Rafael Devers, visiblemente molesto, intenta rechazar al corredor emergente en la derrota de los Giants

Con los Gigantes de San Francisco detrás de los Marlins de Miami por una carrera en la novena entrada el domingo y Rafael Devers parado en la primera base después de recibir una base por bolas de seis lanzamientos, tenía sentido que el manager de los Gigantes, Tony Vitello, pidiera un corredor emergente.

Después de todo, Devers está lejos de ser ágil y su velocidad de sprint percentil 22 se ubica en la mitad inferior de la liga.

Excepto que el primera base no quería ser sustituido por Jonah Cox.

Mientras Cox, que ya había sido anunciado por el sistema de megafonía, se dirigía a la primera posición, Devers, visiblemente molesto, intentó hacerle señas para que regresara. Sin embargo, el árbitro de primera base Nate Tomlinson intervino y finalmente colocó a Cox en primera base y envió a Devers de regreso al dugout.

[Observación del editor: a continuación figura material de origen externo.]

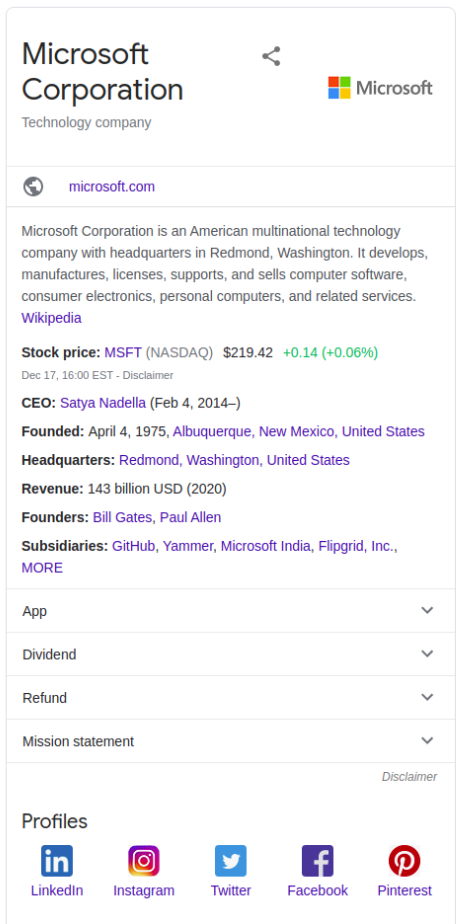
Task: Open the GitHub subsidiary link
Action: pyautogui.click(x=134, y=546)
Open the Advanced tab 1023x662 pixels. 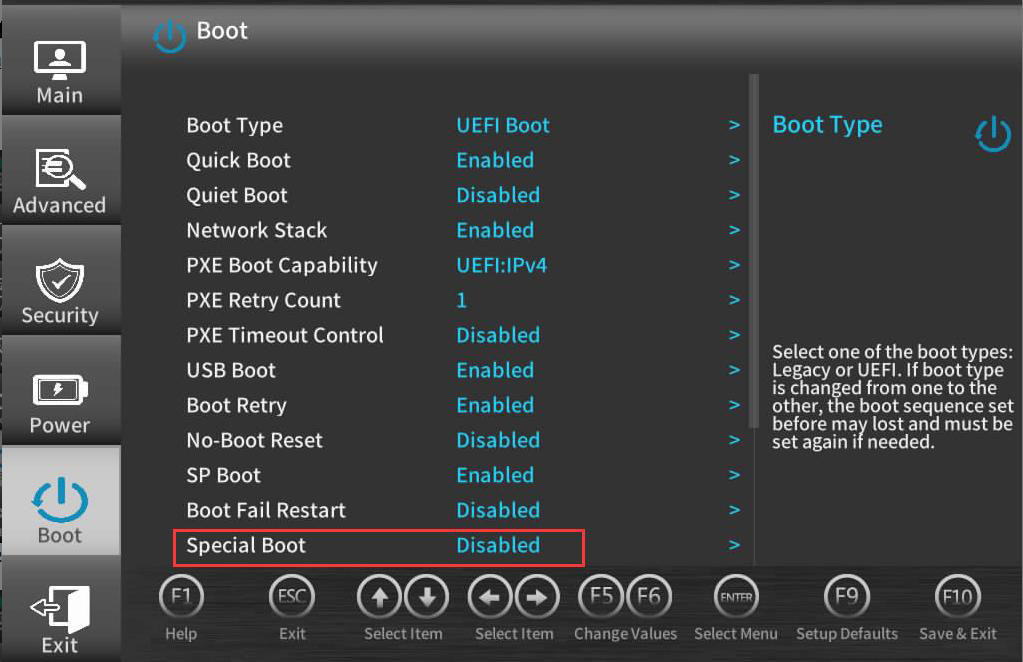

Cuando Devers llegó al dugout, esquivó el intento del entrenador de banca Jayce Tingler de darle un golpe en la espalda.

Fue un movimiento lógico para los Gigantes que ahora tienen marca de 31-46. Ante el potencial de una barrida en la serie, Cox y su percentil 89 de velocidad de sprint representaban la mejor oportunidad para evitarlo. Al final, no importó, ya que Jung Hoo Lee conectó un elevado al tercer lanzamiento que vio y Willy Adames conectó un doble play que puso fin al juego en el segundo lanzamiento del turno al bate. Los Gigantes cayeron 2-1, quedando a 17,5 juegos del liderato de la División Oeste de la Liga Nacional y a nueve por un puesto de comodín.

Vitello dijo a los periodistas que no tuvo una conversación con Devers sobre el incidente y que no tenía planes de hacerlo.

“Hablamos todos los días. Estoy bien”, dijo Vitello. “Preferiría tener tipos como (Logan Webb), a los que hay que arrancarles del campo y no al revés”.

En cambio, Vitello atribuyó el incidente al hambre de Devers por ganar.

Devers se negó a abordar el incidente, según el San Francisco Chronicle.